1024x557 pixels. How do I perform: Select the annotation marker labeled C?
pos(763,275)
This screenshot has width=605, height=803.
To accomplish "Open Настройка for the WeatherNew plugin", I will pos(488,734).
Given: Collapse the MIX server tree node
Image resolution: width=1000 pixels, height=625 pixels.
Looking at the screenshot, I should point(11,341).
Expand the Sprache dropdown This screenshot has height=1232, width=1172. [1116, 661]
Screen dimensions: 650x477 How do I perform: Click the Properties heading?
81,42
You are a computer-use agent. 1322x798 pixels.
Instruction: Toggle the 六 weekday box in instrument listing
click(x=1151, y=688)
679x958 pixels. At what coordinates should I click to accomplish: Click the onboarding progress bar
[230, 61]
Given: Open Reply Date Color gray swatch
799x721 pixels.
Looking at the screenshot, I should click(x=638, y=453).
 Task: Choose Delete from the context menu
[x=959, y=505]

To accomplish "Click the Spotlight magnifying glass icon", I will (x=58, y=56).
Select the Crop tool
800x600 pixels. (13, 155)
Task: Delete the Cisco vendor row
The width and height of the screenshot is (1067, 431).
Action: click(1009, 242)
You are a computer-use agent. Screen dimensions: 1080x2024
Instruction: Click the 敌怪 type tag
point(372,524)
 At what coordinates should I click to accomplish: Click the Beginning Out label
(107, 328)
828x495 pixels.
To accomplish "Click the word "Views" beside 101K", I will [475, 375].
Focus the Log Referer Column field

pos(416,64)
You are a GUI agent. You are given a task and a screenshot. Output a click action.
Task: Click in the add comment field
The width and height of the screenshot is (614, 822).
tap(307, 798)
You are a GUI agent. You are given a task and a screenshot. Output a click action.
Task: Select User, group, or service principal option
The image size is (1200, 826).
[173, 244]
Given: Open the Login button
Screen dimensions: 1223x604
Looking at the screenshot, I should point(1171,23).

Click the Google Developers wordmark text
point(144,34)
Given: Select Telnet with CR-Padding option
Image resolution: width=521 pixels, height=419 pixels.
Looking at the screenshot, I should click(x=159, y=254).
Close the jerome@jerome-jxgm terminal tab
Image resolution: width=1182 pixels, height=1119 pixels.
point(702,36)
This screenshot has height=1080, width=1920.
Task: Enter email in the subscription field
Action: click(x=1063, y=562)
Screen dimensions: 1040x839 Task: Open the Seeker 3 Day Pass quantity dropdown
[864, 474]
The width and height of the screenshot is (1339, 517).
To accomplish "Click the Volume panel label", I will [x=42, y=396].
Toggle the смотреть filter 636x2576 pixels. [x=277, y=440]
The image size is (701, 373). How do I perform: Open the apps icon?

*Your instructions*: Go through the entries and return each line where the word "icon" occurs.

*Answer to the problem*:
To accomplish "Click the Spotlight magnifying glass icon", I will (x=58, y=56).
The image size is (701, 373). How do I perform: Open the apps icon?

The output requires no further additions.